=== Begin Enclosure ===
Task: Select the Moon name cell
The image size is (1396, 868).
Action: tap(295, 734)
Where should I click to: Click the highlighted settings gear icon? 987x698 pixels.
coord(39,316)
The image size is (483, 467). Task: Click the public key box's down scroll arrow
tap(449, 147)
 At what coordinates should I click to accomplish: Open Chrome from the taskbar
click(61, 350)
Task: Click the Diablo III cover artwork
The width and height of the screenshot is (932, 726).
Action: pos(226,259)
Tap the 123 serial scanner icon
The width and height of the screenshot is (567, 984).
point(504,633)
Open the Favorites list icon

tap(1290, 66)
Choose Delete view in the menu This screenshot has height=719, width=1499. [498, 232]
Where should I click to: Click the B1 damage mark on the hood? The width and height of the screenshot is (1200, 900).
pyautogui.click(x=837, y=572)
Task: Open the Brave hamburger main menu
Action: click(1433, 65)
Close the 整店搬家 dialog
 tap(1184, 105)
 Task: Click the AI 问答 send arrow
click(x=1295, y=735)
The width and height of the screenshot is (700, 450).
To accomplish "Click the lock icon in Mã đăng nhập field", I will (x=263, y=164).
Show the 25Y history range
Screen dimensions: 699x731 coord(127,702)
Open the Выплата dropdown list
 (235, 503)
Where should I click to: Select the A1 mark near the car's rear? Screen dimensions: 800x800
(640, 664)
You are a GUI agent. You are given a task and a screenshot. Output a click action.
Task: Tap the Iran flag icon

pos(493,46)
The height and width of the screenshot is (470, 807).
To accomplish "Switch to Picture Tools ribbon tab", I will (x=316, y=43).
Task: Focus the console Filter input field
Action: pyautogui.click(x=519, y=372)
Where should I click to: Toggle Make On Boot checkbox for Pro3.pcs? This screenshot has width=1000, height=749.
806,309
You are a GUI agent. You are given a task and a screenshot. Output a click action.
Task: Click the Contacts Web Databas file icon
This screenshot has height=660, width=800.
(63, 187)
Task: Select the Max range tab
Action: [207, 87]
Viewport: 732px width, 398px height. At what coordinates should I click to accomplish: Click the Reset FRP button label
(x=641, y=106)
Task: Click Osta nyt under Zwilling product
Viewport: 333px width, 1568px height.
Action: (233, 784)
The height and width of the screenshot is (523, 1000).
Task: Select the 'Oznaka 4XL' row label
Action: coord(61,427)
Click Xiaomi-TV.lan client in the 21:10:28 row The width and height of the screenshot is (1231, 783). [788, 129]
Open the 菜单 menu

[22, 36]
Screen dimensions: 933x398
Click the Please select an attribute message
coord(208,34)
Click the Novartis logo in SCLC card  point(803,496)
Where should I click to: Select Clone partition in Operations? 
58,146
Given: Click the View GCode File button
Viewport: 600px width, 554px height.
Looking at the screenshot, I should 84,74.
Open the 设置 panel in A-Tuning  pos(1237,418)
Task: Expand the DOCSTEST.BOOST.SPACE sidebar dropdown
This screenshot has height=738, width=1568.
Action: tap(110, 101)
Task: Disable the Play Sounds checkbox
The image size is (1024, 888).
=== End Enclosure ===
Would you set down, word for word, the lines from the opening of the entries above through the line with "Task: Click Osta nyt under Zwilling product", both included, and no others?

- ANSWER TO THE EXERCISE
Task: Select the Moon name cell
The image size is (1396, 868).
Action: tap(295, 734)
Where should I click to: Click the highlighted settings gear icon? 987x698 pixels.
coord(39,316)
The image size is (483, 467). Task: Click the public key box's down scroll arrow
tap(449, 147)
 At what coordinates should I click to accomplish: Open Chrome from the taskbar
click(61, 350)
Task: Click the Diablo III cover artwork
The width and height of the screenshot is (932, 726).
Action: pos(226,259)
Tap the 123 serial scanner icon
The width and height of the screenshot is (567, 984).
point(504,633)
Open the Favorites list icon

tap(1290, 66)
Choose Delete view in the menu This screenshot has height=719, width=1499. [498, 232]
Where should I click to: Click the B1 damage mark on the hood? The width and height of the screenshot is (1200, 900).
pyautogui.click(x=837, y=572)
Task: Open the Brave hamburger main menu
Action: click(1433, 65)
Close the 整店搬家 dialog
 tap(1184, 105)
 Task: Click the AI 问答 send arrow
click(x=1295, y=735)
The width and height of the screenshot is (700, 450).
To accomplish "Click the lock icon in Mã đăng nhập field", I will (x=263, y=164).
Show the 25Y history range
Screen dimensions: 699x731 coord(127,702)
Open the Выплата dropdown list
 (235, 503)
Where should I click to: Select the A1 mark near the car's rear? Screen dimensions: 800x800
(640, 664)
You are a GUI agent. You are given a task and a screenshot. Output a click action.
Task: Tap the Iran flag icon

pos(493,46)
The height and width of the screenshot is (470, 807).
To accomplish "Switch to Picture Tools ribbon tab", I will (x=316, y=43).
Task: Focus the console Filter input field
Action: pyautogui.click(x=519, y=372)
Where should I click to: Toggle Make On Boot checkbox for Pro3.pcs? This screenshot has width=1000, height=749.
806,309
You are a GUI agent. You are given a task and a screenshot. Output a click action.
Task: Click the Contacts Web Databas file icon
This screenshot has height=660, width=800.
(63, 187)
Task: Select the Max range tab
Action: [207, 87]
Viewport: 732px width, 398px height. At what coordinates should I click to accomplish: Click the Reset FRP button label
(x=641, y=106)
Task: Click Osta nyt under Zwilling product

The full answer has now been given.